◆ **Stated goal**
Carry on the article about fan fiction past its final sentence, keeping its voice.

◆ **Text excerpt**
== == ==
Paul F Cockburn examines the habitual ‘borrowing’ of favourite characters from Scottish fiction

by Paul F Cockburn

The cover of Castle Macnab by Robert J Harris
The cover of Castle Macnab by Robert J Harris

Back in 2012, the Scottish author and screenwriter Ewan Morrison introduced at least a few Guardian readers to a literary phenomenon with a pedigree older than most probably had thought: “fan fiction”, or “fanfic”.

In its simplest form, fanfic is when people write their own stories using characters and scenarios taken from their favourite novels, TV shows, films, or even real life—oh yes, believe it or not, there’s actually fanfic out there about pop stars like Justin Bieber and Harry Styles.

The ‘hook’ on which Morrison hung that particular Guardian article was the then-global success of E L James’s Fifty Shades of Grey, which the author had developed from her early fanfic based on characters from Stephanie Meyer’s ‘vampires-versus-werewolves’ Twilight Saga. Since Fifty Shades had “hit 31 million sales in 37 countries,” he pointed out, “worried voices are asking: is this the beginning of an era in which fanfic overthrows original creation?”

Morrison dismissed such “paradigm-shift apocalypticism”, not least because fanfic has a far lengthier history and diversity than you might imagine. Yes, he accepted that it had “multiplied exponentially with the invention of the internet” and, as he pointed out, some professional writers were dead set against it. Interview with the Vampire author Anne Rice went as far as writing publicly to her fans, vigorously defending her copyright: “It upsets me terribly to even think about fan fiction with my characters.” Yet in contrast, J K Rowling was initially “flattered people wanted to write their own stories” based on her Harry Potternovels—just as long as they didn’t try to make money from them!
== == ==
◆ **Data provided**
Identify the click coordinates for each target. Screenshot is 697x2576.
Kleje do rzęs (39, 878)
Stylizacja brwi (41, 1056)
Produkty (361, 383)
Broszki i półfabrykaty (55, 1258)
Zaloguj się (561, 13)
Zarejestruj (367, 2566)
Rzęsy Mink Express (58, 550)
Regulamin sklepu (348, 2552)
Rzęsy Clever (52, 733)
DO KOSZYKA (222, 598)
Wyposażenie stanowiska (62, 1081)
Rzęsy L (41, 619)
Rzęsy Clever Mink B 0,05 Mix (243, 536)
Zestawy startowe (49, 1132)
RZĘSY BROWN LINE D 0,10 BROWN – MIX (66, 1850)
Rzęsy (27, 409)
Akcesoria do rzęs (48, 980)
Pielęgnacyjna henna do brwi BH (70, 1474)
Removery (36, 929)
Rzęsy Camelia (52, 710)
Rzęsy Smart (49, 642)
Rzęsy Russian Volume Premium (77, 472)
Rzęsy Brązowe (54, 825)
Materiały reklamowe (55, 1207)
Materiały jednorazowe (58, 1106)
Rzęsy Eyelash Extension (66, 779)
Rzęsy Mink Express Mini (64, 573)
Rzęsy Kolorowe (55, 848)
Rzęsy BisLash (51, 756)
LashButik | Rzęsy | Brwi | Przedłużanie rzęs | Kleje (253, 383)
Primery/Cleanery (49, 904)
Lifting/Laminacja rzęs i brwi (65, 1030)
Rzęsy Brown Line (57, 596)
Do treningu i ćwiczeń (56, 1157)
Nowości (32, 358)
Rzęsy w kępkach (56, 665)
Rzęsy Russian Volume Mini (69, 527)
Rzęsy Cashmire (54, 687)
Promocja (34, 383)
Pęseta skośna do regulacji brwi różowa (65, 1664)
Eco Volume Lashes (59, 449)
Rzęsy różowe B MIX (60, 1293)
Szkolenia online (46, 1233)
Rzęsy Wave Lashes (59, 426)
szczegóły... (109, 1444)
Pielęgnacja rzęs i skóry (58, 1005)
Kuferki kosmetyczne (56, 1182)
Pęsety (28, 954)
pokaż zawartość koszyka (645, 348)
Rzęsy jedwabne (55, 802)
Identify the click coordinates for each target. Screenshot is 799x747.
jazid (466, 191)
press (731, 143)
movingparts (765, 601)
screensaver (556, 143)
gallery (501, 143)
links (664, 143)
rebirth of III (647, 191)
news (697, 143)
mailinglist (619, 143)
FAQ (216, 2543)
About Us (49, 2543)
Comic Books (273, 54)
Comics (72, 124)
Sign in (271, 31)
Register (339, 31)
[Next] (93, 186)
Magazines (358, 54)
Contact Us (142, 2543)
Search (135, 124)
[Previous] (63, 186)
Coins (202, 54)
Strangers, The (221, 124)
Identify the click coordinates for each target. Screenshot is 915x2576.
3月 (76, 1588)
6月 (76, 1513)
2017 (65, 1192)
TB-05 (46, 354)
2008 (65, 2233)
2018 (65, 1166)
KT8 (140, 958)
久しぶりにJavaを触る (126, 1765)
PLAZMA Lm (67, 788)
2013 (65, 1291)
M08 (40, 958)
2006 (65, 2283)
== == ==
◆ **Task response**
If there is any distinction in fanfic, this is arguably the only one that matters. The vast majority of fanfic is written and distributed with genuinely no financial imperative; the point is for people to express themselves, not make a buck. Their work is freely shared in print and online – on sites such as Commaful, fanfiction.net, and Archive Of Our Own – in what might be charitably called democratic creativity. In contrast, there is a far smaller proportion which is published by proper publishers and found in bookshops which deliberately don’t have any shelves labeled as “fanfic”. Inevitably, money is involved at every stage of the process.

So we have John Banville continuing the adventures of Raymond Chandler’s Phillip Marlowe; Stephen Baxter providing “authorised” sequels for two iconic novels by H G Wells, with The Time Ships and The Massacre of Mankind; Anthony Horowitz, who is surely the only writer to officially resurrect both Ian Fleming’s James Bond 007 and Sir Arthur Conan Doyle’s Sherlock Holmes. Closer to home, St Andrews-based Robert J Harris last year brought new life to John Buchan’s most famous hero, Richard Hannay.

For the publishers, and often the late authors’ literary estates, these new novels are certainly not published just for the fun of it: simply put, there’s money to be had in resurrecting literary characters already popular with huge numbers of readers.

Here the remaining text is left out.